The Big Benefit to Paying a Prepayment Penalty

Prepayment penalties are tax deductible in California and at the federal level, and refinancing early could be a good deal for a borrower.

With interest rates steadily increasing, more and more borrowers are considering refinancing early into a low rate and paying the prepayment penalty. The strategy isn’t for everyone, and generally only works if the borrower is looking to pull equity out of the property. However, there is one big benefit that seems to fall under the radar: a tax write off. Prepayment penalties are tax deductible in the State of California and at the federal level, meaning that the penalty could be reduced by half for borrowers in the top tax brackets.

“For both federal and state tax purposes, prepayment penalties are tax deductible against ordinary income,” Michael T. Elmore, EVP and managing director at NorthMarq Capital, tells GlobeSt.com. “In California with high-income owners—with a federal tax rate of 37% and the state tax rate is 13.3% at the margin—the federal and state government are giving you half of the money back as a write off against your ordinary income.”

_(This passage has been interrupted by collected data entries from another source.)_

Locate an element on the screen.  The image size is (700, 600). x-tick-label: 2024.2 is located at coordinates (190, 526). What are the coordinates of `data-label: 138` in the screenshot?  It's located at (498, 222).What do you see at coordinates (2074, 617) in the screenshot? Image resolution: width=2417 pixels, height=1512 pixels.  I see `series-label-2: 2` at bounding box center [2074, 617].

The savings depends on your tax bracket, but for high-income borrowers, the tax write off can mean a substantial savings and could make refinancing early more attractive. “If you are a top-margin taxpayer, you are really only paying half of that penalty and the government is absorbing the other half between the state and federal government,” explains Elmore. “If you are in the top income bracket, you are paying more than 50%, so is very desirable to have a prepayment penalty.”

Of course, the tax write off alone isn’t enough to offset paying a prepayment penalty. The loan structure, timing and details of the deal and the asset all play a role in determining if this is an option. “That is just a discount. The way that it makes sense is to capture a substantial amount of equity between the two properties in addition to locking the rate,” says Elmore.

While the tax deduction can help, Elmore says that the early refinancings that require a prepayment penalty are best for deals where the borrower is pulling substantial equity out of the property. He recently completed two such deals in Norwalk and Santa Ana. “A prepayment penalty makes the most sense if you are leveraging up the asset. If you are only trading the debt, it is less compelling. In these two properties, the borrower was doubling the loan amount,” Elmore explains. “When you weigh that prepayment penalty against the new loan balance, it becomes very reasonable. So, you are able to recapture equity and you are hedging the interest rate early.”